[RECORD SET]
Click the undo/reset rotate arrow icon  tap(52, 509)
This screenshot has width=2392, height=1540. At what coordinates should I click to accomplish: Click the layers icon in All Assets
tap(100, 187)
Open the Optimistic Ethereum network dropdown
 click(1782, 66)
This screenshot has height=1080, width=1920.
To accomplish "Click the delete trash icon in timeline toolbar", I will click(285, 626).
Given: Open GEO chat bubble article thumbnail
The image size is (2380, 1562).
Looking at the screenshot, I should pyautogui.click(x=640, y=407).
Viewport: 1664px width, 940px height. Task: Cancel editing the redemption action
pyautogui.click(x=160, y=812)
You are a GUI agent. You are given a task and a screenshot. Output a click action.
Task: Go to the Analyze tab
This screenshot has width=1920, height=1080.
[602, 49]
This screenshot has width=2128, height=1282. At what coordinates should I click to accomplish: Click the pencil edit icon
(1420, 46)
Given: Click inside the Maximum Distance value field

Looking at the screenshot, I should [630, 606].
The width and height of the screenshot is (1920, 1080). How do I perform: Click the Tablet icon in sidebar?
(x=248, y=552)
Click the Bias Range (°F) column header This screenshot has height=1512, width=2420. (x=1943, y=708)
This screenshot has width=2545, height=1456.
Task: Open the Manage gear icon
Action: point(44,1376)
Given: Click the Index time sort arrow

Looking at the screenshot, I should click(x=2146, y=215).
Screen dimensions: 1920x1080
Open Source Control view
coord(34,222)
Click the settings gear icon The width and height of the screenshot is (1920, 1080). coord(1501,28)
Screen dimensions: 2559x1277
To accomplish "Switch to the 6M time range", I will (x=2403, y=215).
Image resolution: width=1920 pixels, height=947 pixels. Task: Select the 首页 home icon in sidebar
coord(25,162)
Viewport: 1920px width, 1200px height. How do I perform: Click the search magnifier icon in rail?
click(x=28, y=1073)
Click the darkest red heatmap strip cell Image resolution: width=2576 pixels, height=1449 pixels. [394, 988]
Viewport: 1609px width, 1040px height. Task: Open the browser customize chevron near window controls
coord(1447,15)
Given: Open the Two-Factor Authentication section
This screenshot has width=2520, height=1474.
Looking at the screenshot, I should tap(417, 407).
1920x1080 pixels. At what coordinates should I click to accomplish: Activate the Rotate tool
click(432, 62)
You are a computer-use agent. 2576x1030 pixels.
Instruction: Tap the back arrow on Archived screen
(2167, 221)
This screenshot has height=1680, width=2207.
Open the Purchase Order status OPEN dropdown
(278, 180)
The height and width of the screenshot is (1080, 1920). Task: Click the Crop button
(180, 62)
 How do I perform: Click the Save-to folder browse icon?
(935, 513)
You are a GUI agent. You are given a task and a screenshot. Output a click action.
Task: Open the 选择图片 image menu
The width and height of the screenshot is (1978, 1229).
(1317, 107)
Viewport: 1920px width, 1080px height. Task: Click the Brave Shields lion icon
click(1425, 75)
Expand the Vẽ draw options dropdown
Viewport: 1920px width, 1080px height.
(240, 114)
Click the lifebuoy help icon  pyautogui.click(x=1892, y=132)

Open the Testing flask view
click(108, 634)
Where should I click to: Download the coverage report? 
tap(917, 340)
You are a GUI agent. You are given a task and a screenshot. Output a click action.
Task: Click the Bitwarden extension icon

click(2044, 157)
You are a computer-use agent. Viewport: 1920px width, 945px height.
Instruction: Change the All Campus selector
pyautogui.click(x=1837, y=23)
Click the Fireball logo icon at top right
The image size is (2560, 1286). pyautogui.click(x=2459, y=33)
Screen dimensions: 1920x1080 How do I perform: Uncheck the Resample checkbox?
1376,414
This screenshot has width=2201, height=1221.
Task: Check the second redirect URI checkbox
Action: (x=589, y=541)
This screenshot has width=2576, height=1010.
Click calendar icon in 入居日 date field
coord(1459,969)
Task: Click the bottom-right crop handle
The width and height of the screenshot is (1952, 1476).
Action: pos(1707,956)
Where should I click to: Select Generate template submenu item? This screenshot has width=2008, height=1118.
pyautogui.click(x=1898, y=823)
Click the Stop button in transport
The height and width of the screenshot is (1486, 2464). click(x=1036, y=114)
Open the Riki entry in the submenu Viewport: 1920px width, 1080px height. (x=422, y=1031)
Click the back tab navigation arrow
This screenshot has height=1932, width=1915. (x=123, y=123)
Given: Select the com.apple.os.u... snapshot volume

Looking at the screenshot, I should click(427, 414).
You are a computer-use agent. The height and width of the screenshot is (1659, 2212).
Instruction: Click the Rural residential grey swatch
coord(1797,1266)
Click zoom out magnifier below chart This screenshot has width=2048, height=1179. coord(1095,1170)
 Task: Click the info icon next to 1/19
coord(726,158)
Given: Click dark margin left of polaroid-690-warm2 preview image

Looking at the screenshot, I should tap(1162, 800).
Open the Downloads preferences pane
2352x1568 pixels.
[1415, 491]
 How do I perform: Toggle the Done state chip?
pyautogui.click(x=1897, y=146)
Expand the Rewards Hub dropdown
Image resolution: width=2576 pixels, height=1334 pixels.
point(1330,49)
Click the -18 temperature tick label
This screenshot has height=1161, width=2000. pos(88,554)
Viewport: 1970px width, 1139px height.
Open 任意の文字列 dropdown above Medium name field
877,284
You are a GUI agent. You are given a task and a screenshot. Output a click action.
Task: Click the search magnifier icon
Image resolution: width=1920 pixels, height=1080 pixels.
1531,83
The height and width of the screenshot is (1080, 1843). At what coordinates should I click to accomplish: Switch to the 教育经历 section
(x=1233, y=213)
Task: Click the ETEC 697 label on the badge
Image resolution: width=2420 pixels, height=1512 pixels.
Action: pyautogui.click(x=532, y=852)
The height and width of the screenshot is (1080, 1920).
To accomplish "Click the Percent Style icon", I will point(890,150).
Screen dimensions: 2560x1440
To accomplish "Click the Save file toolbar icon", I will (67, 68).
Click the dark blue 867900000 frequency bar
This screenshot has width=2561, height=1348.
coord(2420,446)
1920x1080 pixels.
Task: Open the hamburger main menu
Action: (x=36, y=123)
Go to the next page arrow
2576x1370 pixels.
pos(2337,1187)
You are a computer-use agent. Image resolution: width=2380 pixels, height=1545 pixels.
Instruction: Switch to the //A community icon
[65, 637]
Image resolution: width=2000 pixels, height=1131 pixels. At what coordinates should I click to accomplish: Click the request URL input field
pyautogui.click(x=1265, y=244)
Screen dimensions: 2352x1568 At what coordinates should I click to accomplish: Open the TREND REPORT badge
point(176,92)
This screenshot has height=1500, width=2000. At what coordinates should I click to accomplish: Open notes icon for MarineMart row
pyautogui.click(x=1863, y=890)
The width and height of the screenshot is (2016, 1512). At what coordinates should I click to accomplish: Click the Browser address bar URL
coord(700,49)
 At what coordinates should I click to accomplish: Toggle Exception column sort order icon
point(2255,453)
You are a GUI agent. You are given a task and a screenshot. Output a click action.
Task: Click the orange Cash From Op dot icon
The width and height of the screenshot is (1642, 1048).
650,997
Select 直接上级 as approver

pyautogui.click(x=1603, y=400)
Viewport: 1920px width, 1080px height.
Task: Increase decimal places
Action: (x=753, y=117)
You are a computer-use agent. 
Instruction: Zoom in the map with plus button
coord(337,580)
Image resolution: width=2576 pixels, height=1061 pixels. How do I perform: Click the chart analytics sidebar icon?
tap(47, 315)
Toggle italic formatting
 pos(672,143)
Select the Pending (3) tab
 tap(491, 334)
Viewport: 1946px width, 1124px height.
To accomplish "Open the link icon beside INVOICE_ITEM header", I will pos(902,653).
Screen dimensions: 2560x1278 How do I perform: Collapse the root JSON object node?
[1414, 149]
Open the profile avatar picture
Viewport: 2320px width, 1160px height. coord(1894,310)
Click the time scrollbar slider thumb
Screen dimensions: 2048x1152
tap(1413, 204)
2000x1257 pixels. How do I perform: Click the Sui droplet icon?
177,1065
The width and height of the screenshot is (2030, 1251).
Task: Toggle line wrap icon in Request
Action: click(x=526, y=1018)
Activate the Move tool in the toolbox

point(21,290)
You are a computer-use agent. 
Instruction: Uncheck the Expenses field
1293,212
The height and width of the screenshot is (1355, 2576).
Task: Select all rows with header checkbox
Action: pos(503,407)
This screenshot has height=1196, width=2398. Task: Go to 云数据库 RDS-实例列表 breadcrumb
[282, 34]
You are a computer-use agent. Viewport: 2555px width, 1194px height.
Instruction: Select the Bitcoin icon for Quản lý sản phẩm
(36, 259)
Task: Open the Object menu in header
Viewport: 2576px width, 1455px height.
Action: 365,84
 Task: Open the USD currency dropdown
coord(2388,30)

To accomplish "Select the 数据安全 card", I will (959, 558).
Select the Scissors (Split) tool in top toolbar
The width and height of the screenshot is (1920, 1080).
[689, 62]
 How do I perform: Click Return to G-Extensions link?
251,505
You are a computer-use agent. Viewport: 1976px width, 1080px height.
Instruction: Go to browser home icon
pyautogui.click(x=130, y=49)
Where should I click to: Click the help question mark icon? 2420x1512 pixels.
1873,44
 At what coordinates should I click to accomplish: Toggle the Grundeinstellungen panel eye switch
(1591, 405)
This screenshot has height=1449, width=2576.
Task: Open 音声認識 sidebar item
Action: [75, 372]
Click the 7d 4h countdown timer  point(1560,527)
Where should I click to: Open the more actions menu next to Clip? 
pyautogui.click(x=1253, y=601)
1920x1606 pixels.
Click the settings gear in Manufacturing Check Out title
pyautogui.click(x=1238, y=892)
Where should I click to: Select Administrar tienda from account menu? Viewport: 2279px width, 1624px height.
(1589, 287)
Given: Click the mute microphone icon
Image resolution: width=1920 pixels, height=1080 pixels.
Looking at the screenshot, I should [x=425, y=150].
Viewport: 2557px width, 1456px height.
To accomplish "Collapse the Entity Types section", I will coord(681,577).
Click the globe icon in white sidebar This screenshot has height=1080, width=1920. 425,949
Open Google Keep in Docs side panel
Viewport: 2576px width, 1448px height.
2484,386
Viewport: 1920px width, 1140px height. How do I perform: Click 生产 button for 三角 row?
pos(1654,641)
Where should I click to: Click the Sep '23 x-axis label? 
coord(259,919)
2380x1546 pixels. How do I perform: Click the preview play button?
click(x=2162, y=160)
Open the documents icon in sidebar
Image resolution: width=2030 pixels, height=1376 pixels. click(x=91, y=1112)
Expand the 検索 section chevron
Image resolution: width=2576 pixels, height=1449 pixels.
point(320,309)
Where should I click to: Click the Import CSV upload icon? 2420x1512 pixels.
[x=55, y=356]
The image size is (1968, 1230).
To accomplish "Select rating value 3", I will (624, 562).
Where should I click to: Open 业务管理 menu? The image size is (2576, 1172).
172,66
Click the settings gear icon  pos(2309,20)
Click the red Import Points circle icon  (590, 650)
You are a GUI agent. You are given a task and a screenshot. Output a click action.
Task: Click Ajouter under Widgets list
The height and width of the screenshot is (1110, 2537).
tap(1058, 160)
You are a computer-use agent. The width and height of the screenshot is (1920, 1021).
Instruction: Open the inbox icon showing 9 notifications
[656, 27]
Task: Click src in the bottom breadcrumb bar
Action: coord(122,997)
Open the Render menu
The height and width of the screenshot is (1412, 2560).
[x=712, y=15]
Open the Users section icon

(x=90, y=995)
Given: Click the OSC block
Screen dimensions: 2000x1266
[/RECORD SET]
_PROBLEM DETAILS_
Each line in the entries above, starting at the line with "Given: Open the" and ending at the line with "You are a computer-use agent. 2576x1030", is to be printed exactly, and only those lines.

_RESPONSE TO THIS EXERCISE_
Given: Open the Two-Factor Authentication section
This screenshot has width=2520, height=1474.
Looking at the screenshot, I should tap(417, 407).
1920x1080 pixels. At what coordinates should I click to accomplish: Activate the Rotate tool
click(432, 62)
You are a computer-use agent. 2576x1030 pixels.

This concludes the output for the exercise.